TEMPO, Diligence & Maintenance Hums, April 2021:
“For me, though, it is for *current* resonance and mahrem bir eser that, different as they are one from the other, are some of the most memorable music I have heard in the last decade.”
The Squid's Ear, Diligence, June 2021:
“Sometimes frustrating, sometimes ingratiating, always repaying repeated listens with new facets. Eager to hear more from Power.”
BMore Art, Maintenance Hums, March 2021:
“As the final track continues, all those warm, granular sounds overlap and meld into one another, filling your ears like the thrum of cicadas.”
Percorsi Musicali, Maintenance Hums, September 2020:
“with an intelligent reinterpretation of the rhetoric of music in our times, Power has placed himself halfway between John Cage’s performance practices and Giacinto [Scelsi]’s attention to sound… in Buoy (after Laurence Crane) then, you get a masterpiece… a combined flow of materials that seems to reproduce the harmonic beauty of an orchestra.”
Dusted Magazine, Diligence, 2020:
“[Power] is now a force guiding the rapid-fire development of instrumental syntax and its expressive components…
“Each moment, each overtone and microtonal shift away from the fundamental, the emergent and immersive wonders contained in a single pitch, the possibilities within possibilities revealed as a pitch changes and the ultimate return all speak to a journey for the individual listener to which theory needs to catch up!
"Here, again, we have an absolute mastery of technique in the service of a language that assumes it and demands something beyond.
”[Power’s music is] a boundary-breaker, constituting one of the best things coming from the label in some time.“
The New York Times, Untitled, June 2013:
“in “Untitled,” a slow, blurry string duo… the violist Erin Wight and the cellist Alex Waterman gave a rich account of the work’s resolute ooze and elemental graininess.”
Interviews
Percorsi Musicali, Ettore Garzia, 6 September 2020.
Before I talked about music of utter clarity, and in addition I try to write music that does not really employ textural hierarchy: everything is foreground, and as a result the listener can both give themself over to the momentum, and have time to rest and sit in a particularly comforting part of the piece.

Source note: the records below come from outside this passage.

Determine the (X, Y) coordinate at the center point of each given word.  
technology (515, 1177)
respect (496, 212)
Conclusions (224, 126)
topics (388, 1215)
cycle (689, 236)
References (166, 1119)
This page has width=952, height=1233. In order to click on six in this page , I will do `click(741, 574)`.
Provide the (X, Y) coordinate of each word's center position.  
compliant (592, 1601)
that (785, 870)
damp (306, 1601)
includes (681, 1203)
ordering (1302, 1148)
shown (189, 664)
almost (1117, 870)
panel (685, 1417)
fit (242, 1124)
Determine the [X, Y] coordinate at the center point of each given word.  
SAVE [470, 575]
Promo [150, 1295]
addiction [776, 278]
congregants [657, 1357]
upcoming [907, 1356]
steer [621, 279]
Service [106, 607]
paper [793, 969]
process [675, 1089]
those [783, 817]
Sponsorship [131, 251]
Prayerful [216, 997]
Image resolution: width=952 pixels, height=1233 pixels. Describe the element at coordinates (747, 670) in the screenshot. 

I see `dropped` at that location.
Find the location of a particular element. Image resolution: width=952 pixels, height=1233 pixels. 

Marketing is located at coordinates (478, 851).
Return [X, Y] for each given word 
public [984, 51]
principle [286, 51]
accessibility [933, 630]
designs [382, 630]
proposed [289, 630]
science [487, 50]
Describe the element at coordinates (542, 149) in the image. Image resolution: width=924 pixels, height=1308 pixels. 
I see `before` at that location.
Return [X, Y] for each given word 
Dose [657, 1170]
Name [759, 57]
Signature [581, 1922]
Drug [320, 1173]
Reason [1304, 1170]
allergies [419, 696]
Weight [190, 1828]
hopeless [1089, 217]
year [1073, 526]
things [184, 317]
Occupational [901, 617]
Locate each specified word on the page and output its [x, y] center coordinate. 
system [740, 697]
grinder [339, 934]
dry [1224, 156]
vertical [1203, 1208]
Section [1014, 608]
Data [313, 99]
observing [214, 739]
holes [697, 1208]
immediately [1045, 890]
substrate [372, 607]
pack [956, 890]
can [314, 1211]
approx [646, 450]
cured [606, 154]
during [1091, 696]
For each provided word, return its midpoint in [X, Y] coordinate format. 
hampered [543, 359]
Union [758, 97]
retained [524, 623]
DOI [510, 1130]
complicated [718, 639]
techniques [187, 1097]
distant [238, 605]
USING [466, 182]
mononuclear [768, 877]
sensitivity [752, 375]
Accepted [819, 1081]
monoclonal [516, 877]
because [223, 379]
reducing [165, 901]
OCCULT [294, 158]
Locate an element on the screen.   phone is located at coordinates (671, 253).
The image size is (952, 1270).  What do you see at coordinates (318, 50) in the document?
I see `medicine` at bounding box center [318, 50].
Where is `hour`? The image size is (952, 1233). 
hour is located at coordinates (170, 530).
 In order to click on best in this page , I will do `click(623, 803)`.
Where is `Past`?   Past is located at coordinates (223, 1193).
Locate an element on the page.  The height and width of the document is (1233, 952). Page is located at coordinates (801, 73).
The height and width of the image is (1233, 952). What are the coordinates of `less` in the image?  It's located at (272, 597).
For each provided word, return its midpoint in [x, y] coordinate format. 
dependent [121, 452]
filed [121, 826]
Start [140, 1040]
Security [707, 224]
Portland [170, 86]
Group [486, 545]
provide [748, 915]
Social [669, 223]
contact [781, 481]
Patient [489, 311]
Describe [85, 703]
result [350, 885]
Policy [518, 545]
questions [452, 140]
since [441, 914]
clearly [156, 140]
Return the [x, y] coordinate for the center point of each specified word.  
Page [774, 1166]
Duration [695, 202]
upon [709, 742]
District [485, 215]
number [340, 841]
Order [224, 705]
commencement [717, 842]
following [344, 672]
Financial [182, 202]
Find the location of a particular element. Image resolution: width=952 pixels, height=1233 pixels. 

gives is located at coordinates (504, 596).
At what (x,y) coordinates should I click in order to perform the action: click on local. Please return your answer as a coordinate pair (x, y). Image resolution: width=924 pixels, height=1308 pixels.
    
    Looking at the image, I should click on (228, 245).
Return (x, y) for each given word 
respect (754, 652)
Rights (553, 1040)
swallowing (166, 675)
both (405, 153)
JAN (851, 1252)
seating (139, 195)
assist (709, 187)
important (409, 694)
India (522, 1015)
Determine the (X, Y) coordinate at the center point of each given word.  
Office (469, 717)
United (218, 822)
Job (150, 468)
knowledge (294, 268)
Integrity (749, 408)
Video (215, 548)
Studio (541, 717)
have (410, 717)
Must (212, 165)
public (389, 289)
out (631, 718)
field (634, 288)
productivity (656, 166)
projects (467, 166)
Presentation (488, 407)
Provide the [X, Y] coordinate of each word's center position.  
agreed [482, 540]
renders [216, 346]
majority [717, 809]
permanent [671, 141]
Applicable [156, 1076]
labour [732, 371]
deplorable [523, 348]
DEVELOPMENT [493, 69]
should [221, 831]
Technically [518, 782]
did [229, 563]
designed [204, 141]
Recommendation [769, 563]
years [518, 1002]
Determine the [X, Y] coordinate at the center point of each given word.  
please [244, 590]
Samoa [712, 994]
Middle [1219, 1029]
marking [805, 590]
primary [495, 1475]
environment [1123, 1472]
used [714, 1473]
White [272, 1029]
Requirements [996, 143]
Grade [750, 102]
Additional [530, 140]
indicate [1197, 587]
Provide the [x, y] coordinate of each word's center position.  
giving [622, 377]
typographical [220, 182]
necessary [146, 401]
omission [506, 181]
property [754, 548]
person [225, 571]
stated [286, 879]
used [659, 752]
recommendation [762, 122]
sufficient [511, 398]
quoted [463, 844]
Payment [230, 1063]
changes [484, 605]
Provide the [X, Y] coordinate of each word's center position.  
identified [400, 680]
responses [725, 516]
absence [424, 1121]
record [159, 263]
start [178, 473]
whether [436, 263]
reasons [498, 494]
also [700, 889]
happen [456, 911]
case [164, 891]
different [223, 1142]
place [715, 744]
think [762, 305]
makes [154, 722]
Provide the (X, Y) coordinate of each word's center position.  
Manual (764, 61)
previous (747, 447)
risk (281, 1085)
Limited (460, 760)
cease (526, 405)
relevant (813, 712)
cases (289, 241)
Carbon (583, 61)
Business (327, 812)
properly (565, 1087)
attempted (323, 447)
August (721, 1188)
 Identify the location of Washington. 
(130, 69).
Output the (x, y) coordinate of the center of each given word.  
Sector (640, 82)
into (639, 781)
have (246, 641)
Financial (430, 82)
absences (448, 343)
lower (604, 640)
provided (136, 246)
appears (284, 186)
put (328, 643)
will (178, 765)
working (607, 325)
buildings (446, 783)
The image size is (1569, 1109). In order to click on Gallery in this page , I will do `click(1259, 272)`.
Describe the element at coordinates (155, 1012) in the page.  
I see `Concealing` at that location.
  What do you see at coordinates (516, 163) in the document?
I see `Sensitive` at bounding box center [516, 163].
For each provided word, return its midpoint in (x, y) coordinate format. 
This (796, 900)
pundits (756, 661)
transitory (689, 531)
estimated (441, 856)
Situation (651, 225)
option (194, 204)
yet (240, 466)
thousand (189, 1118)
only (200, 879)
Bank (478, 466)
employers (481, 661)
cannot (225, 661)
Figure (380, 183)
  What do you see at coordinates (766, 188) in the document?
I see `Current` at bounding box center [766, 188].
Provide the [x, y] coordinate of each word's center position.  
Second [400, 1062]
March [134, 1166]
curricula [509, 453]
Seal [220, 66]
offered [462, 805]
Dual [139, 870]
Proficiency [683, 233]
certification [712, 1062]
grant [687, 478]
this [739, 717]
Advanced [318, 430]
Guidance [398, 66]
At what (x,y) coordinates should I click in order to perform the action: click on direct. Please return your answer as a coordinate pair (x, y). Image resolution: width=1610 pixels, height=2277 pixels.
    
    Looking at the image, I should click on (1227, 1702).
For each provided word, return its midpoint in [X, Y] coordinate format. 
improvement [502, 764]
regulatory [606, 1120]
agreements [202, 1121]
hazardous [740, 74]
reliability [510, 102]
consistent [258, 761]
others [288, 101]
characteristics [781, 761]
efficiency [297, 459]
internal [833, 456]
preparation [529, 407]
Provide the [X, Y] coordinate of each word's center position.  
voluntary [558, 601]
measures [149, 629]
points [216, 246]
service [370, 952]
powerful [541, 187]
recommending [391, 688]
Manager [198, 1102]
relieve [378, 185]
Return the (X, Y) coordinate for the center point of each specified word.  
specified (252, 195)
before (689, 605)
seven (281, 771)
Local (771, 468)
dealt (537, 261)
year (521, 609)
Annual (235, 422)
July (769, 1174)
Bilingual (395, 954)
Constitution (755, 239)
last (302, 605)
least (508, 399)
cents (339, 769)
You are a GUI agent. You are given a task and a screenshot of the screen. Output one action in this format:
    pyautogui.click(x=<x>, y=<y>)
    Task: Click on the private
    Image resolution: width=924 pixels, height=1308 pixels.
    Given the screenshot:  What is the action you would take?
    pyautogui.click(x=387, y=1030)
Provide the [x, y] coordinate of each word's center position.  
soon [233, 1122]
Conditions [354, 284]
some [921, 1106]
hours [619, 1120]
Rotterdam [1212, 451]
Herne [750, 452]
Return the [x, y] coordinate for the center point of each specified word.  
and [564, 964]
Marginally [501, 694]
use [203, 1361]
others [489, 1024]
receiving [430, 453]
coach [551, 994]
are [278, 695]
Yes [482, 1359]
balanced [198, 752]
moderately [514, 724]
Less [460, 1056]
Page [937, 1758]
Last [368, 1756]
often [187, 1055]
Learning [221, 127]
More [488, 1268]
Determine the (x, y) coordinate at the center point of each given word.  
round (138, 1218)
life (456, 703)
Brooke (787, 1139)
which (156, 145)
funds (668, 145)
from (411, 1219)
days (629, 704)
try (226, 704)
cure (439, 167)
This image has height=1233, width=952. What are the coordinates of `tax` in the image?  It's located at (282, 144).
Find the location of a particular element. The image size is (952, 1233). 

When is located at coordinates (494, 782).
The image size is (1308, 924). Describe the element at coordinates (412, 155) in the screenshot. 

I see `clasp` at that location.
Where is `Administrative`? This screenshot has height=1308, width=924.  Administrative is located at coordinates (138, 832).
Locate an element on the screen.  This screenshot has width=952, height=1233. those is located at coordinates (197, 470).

This is where titles like swathe and BUOY come from.
“Pianist Ian Power wants you to slow down and reconsider classical music traditions.”
Baltimore City Paper, Brandon Soderberg, 1 December, 2014.
The classical music I love the most is the stuff that washes over me or just hits me straight in the face. That’s what I’m trying to cultivate.
Other
Cantata Profana Program Notes, 2019:
The intimacy and profundity of Ian Power’s music is initially subdued during its performance, but overwhelming post factum. Typically, coming off as aural monoliths, his works extract intense drama from a single situation. This allows the audience to really focus on the importance of the fragile relationships that are presented to them. In “Water dripping…” the world on the stage is a still life, while barely holding on. It is like being afraid of the dark while being awake in total silence.